Blog ENG - MS Azure - Post 8 2025
If you run hybrid networks at scale, you know that “gateway changes” are the kind of work that makes even seasoned architects pause. I’ve been there, on late‑night maintenance bridges with business‑critical workloads on the line, so I’m sharing the way I approach Azure ExpressRoute gateway migrations today: why the upgrade matters, how to plan, and the exact flow I use to move traffic with minimal fuss.
Why this upgrade matters (and why now)
Two things are driving most migrations I’m seeing:
– Resiliency: moving from older, single‑zone SKUs to availability‑zone-enabled gateways (ErGw1Az/ErGw2Az/ErGw3Az) lifts your SLA and reduces blast radius in zonal incidents.
– Public IP modernization: Basic public IPs for networking services are being retired on September 30, 2025, so ExpressRoute gateways should use Standard public IPs going forward.
Together, these changes improve reliability, performance, and long‑term supportability. Think of it as moving the “edge” of your hybrid architecture to today’s baseline rather than tomorrow’s technical debt.

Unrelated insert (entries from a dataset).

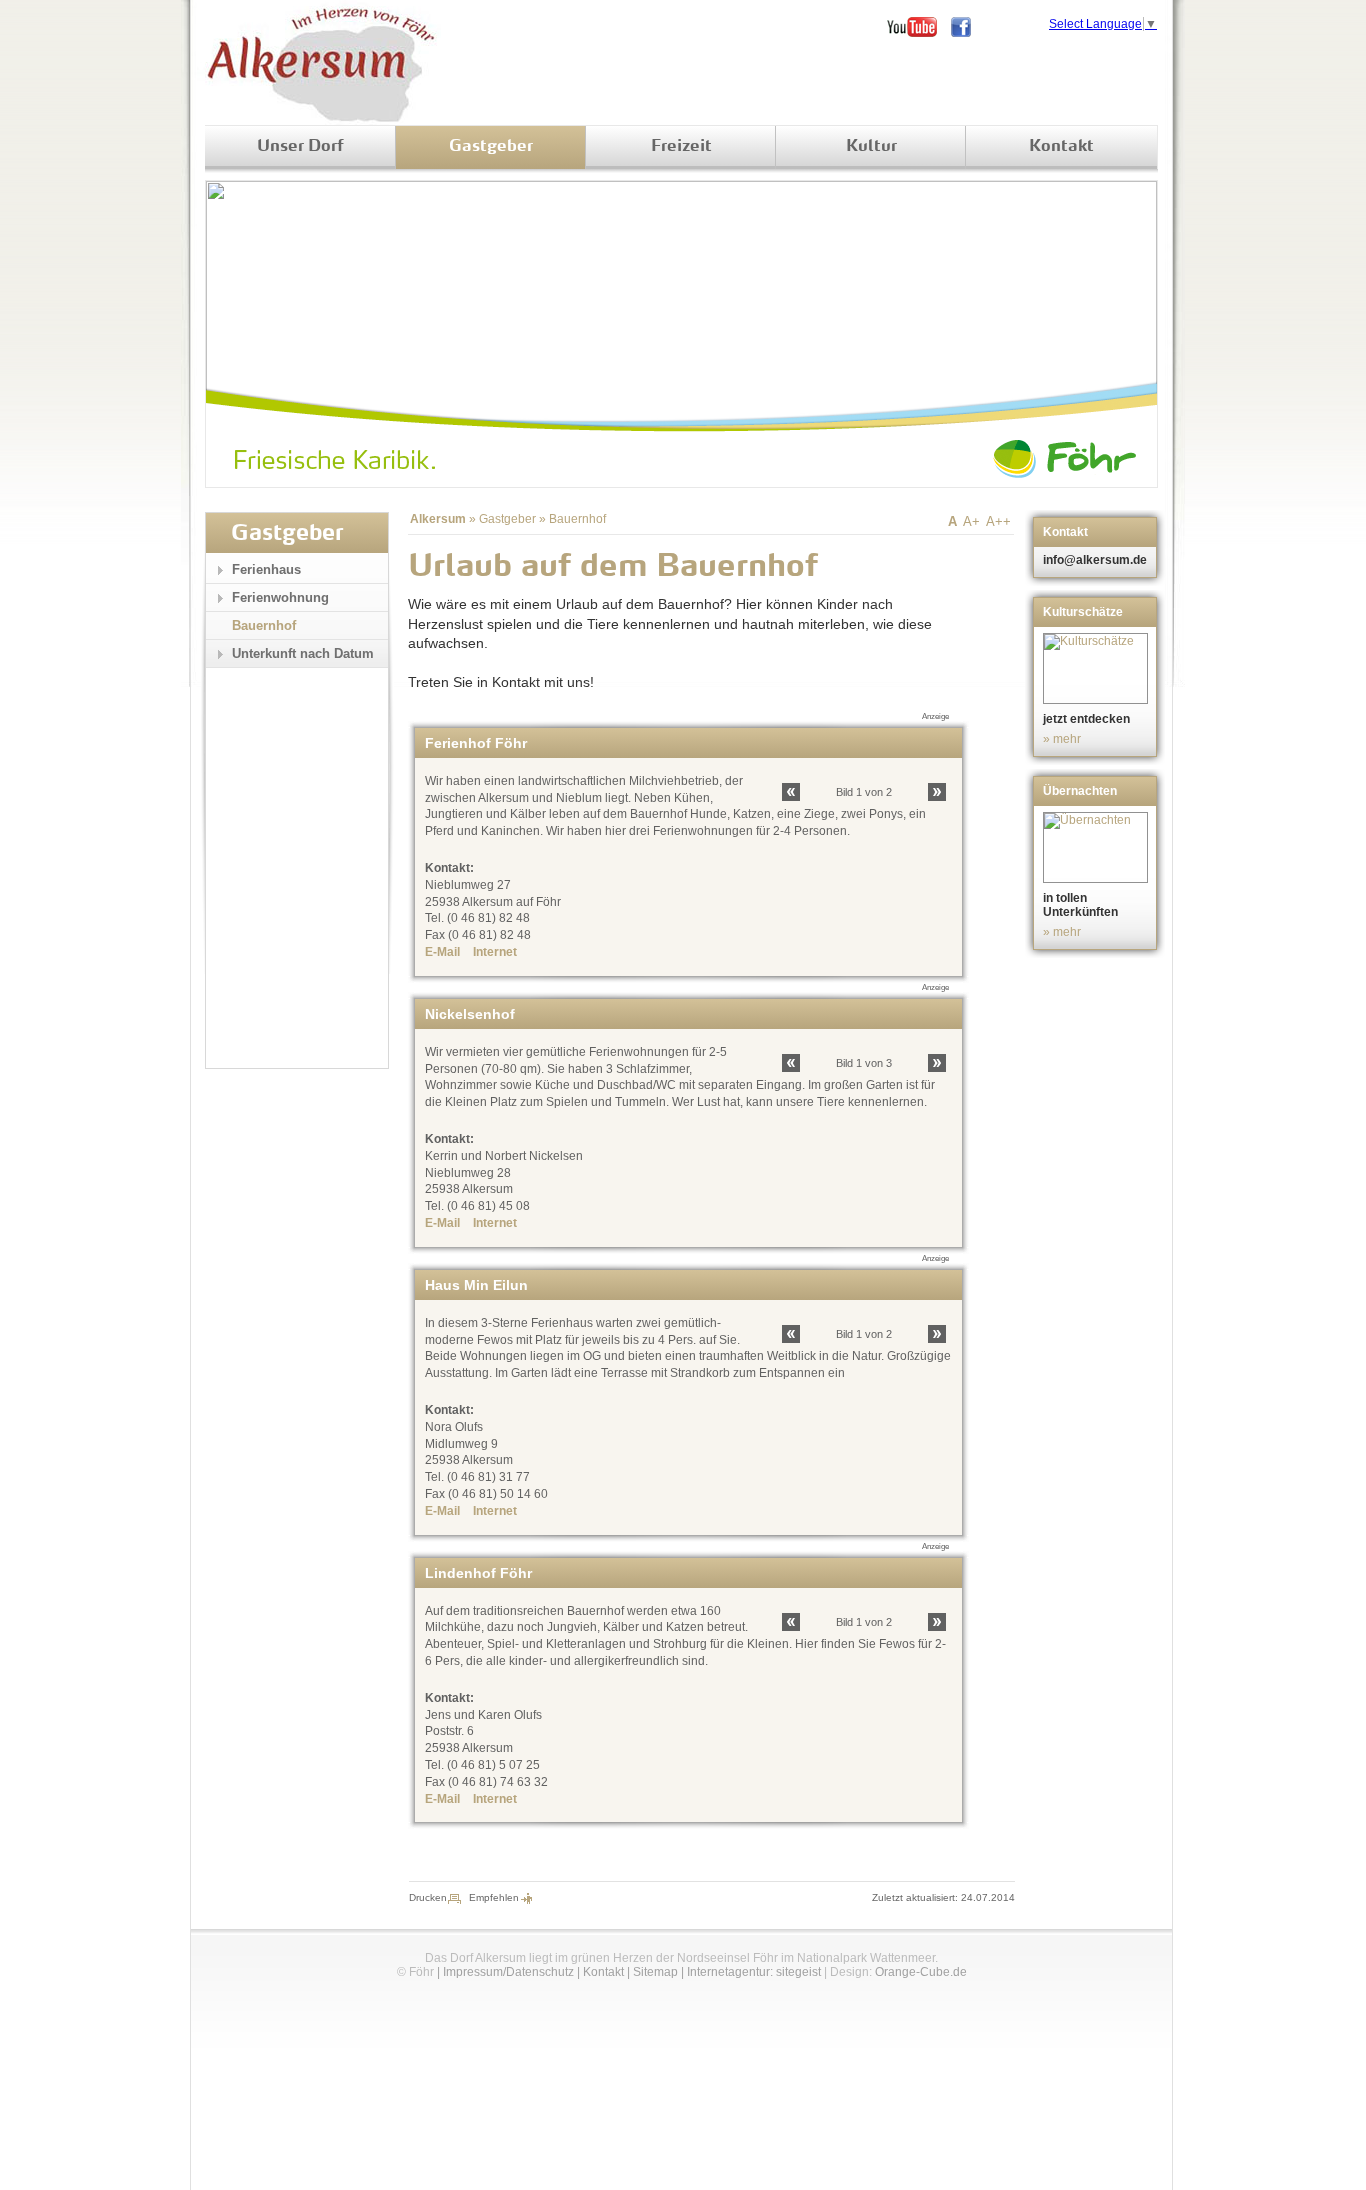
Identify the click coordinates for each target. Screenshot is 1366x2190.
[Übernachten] (1097, 847)
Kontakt (1061, 147)
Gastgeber (491, 147)
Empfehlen (494, 1897)
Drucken (428, 1897)
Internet (495, 952)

What actually changes in the gateway
A migration upgrades your gateway SKU and swaps the gateway to a zone‑redundant deployment, while Azure provisions a new public IP behind the scenes and carries your configuration over. It’s a guided, side‑by‑side experience: the new gateway is created in the same GatewaySubnet, traffic is switched, and the old gateway is removed when you commit. Expect a brief interruption during cutover.

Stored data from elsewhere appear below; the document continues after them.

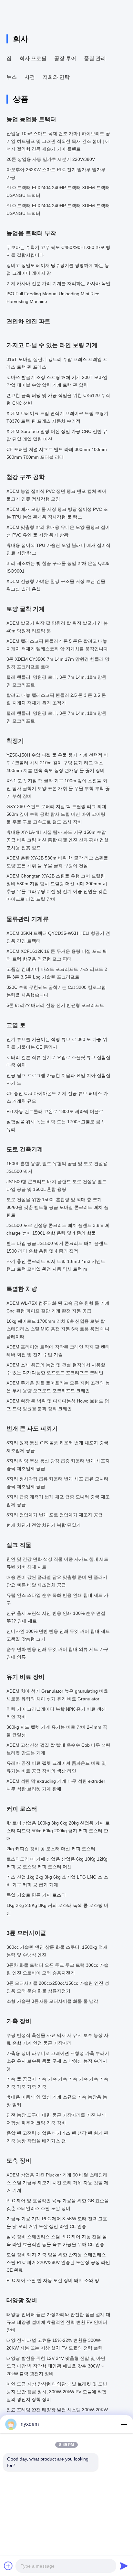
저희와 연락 (56, 77)
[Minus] (124, 2424)
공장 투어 (65, 58)
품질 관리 (95, 58)
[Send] (124, 2566)
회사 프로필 (32, 58)
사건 (30, 77)
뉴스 (11, 77)
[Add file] (8, 2566)
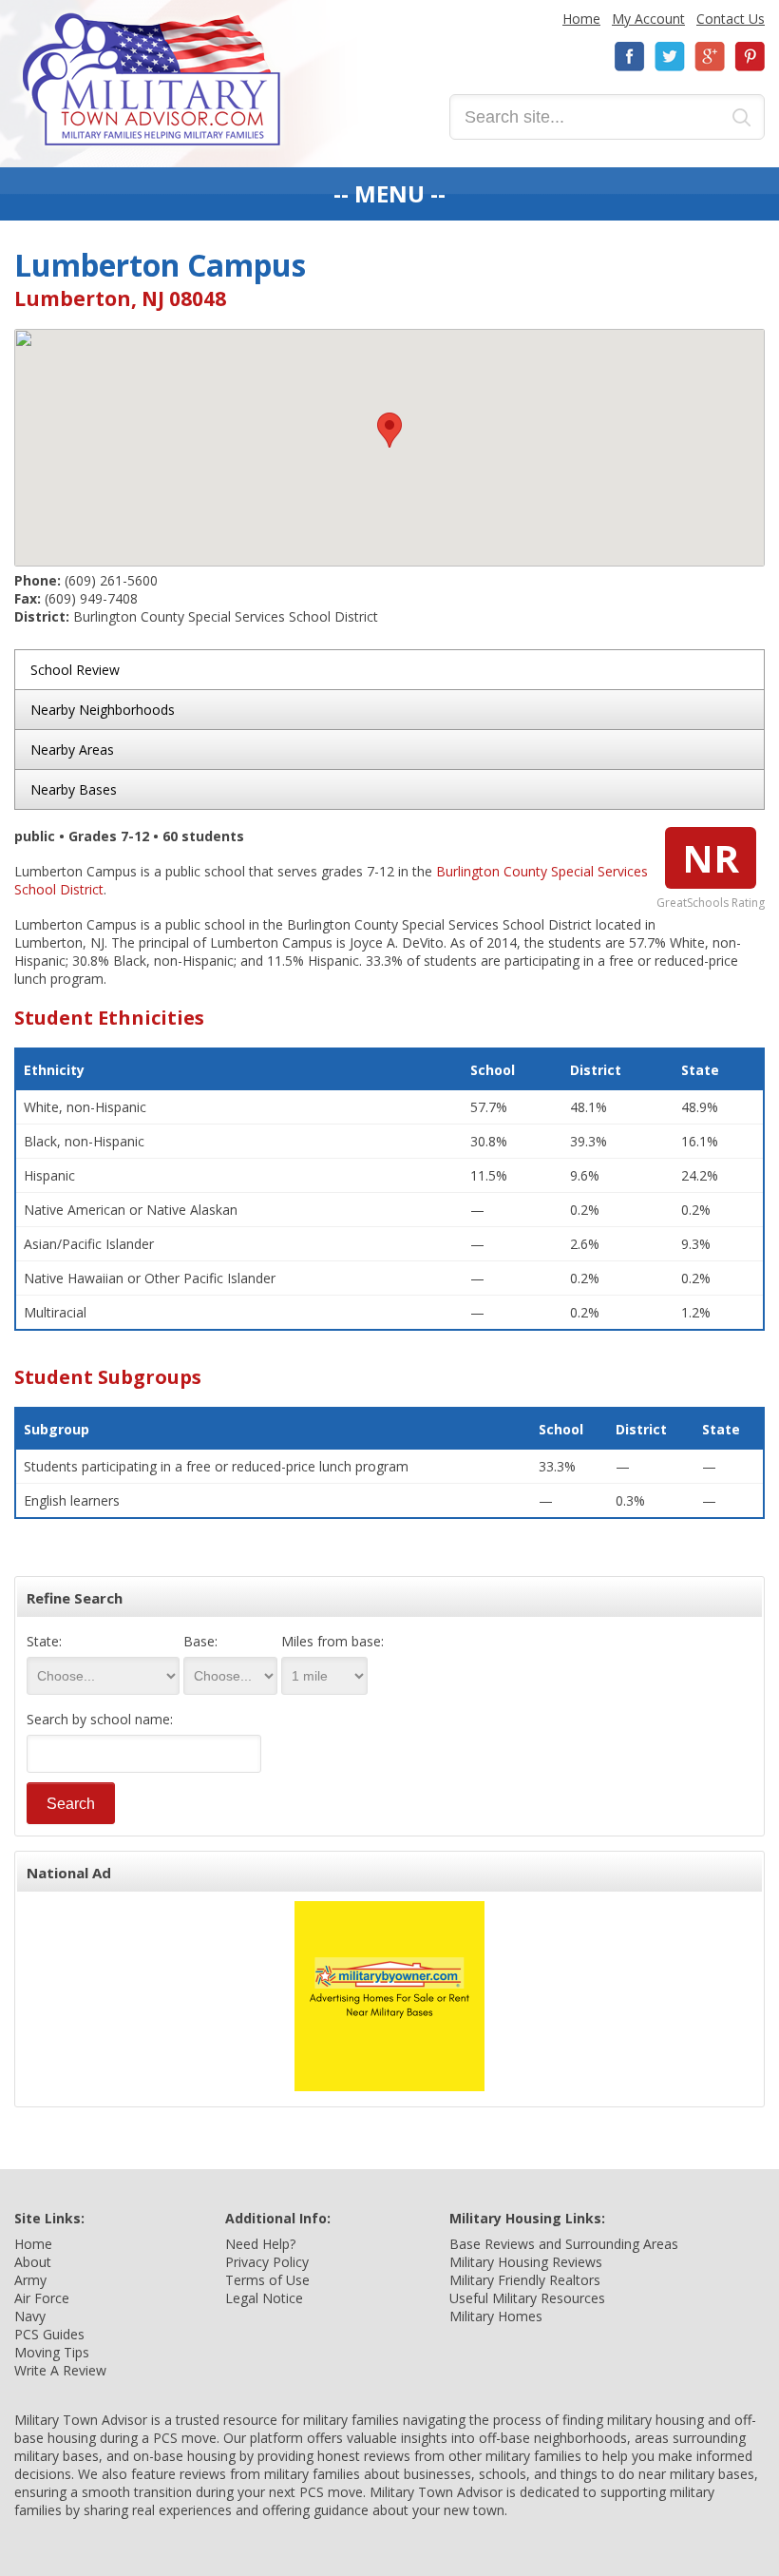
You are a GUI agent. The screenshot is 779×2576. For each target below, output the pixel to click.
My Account (648, 19)
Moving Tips (51, 2352)
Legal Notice (264, 2298)
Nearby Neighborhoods (102, 710)
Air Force (41, 2298)
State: (44, 1641)
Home (581, 19)
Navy (30, 2316)
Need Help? (260, 2244)
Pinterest (749, 56)
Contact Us (730, 19)
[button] (389, 430)
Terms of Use (267, 2280)
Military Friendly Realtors (524, 2280)
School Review (75, 670)
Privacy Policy (267, 2262)
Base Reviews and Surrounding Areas (563, 2244)
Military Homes (495, 2316)
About (32, 2262)
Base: (200, 1641)
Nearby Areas (72, 749)
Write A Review (60, 2370)
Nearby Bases (73, 789)
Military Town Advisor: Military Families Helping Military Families (151, 79)
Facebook (630, 56)
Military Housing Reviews (525, 2262)
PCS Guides (49, 2334)
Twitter (670, 56)
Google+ (709, 56)
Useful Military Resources (527, 2298)
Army (30, 2280)
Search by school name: (100, 1719)
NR (710, 858)
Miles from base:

A practical note I’ve found useful: the migration validator checks whether your GatewaySubnet has enough addresses (I plan for /27 or larger). If it’s tight, Azure can add address space during migration so you don’t need to scramble mid‑maintenance.
Pre‑flight: the checklist I never skip
Before touching production, I treat this like any change with business impact:
– Change management (CRs, approvals, comms) and an agreed maintenance window that avoids peak activity.
– Backups of gateway, connection, and routing settings (plus a written rollback plan).
– Baseline tests: ICMP reachability, application checks, and latency/throughput samples you can compare after the cutover.
– Lower‑environment rehearsal (when possible) to de‑risk the flow.
– Stakeholder notifications (weeks out and a “final call” the day before).
Two field tips that save headaches:
– If you use Private Endpoints over ExpressRoute private peering, quiesce I/O on those paths during migration to avoid transient errors.
– If you have a VPN gateway co‑located in the same VNet, the migration tool is built to avoid affecting VPN traffic (but I still monitor it closely).
The 4‑stage guided migration (what it feels like in practice)
Azure’s guided experience in Portal/PowerShell is deliberately straightforward. Here’s the flow I run and the expectation I set with the team:
– Validate: Azure confirms the gateway can be migrated and that prerequisites are met (If not, fix blockers first).
– Prepare: Azure deploys the new zone‑redundant gateway and auto‑assigns the new Standard public IP. During this, the existing gateway is locked (no new/modified connections). This can take up to 45 minutes.
– Migrate Traffic: Select the new gateway and start traffic transfer; Azure moves data‑plane flows and connection config in up to 5 minutes with a brief interruption (up to 3 minutes) possible.
– Commit: When you’re satisfied, finalize by deleting the old gateway. Heads‑up: after commit, some connection names can’t be changed without recreation.
Under the hood, this is a controlled “blue/green” swap for the network edge, and it feels refreshingly predictable compared to traditional rebuilds.
Gotchas & pro tips from the field
– One gateway at a time: don’t try parallel migrations of multiple gateways, sequence them to keep risk contained.
– Naming & hygiene: Azure tags migrated gateways (for example “CreatedBy: GatewaySKUMigration”), helpful for inventory and audits. Avoid deleting the “new” gateway thinking it’s a temporary resource.
– GatewaySubnet discipline: keep NSGs/UDRs off the gateway subnet; the gateway needs clean management access and proper route propagation to function.
Planning ahead: FastPath and the new Scalable Gateway
If your hybrid estate is pushing high throughput or latency‑sensitive paths, put these two options on your roadmap:
– ExpressRoute FastPath lets on‑premises traffic bypass the gateway data plane and go directly to VMs/private endpoints (with specific SKUs and scenario limits). It’s a solid way to shave hops and lift throughput where supported.
– ErGwScale (Scalable Gateway) introduces fixed or auto‑scaling capacity up to 40 Gbps, with clean upgrade paths from Az‑enabled SKUs and the same Standard public IP requirement. It’s ideal when demand bursts or grows beyond Az SKUs.
Using the zone‑redundant migration now positions you to adopt either option later with far less refactoring.
Final thoughts
A gateway migration doesn’t have to be scary. With tight change discipline, a rehearsed flow, and Azure’s guided experience, the cutover becomes a controlled, measurable operation rather than a leap of faith.